--- DATA TO USE Enclosed Below ---
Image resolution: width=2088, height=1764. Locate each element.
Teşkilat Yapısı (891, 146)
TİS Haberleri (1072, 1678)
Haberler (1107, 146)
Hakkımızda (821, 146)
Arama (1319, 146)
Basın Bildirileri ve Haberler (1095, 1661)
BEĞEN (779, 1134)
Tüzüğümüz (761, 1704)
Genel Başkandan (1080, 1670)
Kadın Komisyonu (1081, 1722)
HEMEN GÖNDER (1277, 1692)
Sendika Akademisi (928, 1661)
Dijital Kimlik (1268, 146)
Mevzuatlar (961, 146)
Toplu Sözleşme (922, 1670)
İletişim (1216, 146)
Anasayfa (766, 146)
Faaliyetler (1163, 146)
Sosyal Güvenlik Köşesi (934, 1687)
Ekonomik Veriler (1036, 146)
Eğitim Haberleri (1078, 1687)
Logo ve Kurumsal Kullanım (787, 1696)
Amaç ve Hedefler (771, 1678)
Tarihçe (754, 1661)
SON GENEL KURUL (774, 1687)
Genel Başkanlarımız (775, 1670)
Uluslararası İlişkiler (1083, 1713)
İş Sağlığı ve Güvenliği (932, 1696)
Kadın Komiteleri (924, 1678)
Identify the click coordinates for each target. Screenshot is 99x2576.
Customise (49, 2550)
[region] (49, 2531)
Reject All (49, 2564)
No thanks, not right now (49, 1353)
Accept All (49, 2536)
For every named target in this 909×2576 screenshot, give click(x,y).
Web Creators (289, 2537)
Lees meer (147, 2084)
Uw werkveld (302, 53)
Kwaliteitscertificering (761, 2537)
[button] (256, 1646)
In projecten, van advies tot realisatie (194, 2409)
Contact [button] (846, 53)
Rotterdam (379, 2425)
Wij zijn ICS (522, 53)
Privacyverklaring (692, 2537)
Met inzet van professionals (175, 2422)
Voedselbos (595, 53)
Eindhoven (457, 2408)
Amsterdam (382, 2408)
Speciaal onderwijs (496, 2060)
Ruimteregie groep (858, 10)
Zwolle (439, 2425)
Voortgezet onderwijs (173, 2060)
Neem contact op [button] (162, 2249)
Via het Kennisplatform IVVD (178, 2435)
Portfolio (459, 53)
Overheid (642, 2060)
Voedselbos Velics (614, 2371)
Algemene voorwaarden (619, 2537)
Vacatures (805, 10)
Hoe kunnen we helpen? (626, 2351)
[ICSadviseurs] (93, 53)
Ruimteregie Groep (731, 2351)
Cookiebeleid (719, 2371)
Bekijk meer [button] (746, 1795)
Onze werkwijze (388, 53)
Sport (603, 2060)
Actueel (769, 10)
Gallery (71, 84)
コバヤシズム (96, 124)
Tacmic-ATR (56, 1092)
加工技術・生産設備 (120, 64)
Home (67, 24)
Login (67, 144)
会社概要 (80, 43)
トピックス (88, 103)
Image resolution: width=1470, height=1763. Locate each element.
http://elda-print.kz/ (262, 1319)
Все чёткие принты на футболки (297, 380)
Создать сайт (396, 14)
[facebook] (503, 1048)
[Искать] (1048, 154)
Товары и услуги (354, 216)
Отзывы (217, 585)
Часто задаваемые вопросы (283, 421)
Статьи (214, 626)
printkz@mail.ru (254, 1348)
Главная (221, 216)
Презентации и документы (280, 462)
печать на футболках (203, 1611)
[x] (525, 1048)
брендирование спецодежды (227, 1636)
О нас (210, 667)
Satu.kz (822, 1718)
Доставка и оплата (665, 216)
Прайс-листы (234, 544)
--- End of Enclosed DATA TO USE ---
## TASK BRIEF
Pull out every line of the records above that contains the word "Image".

## WRITTEN SOLUTION
Image resolution: width=2088, height=1764. Locate each element.
Image resolution: width=1470, height=1763. Locate each element.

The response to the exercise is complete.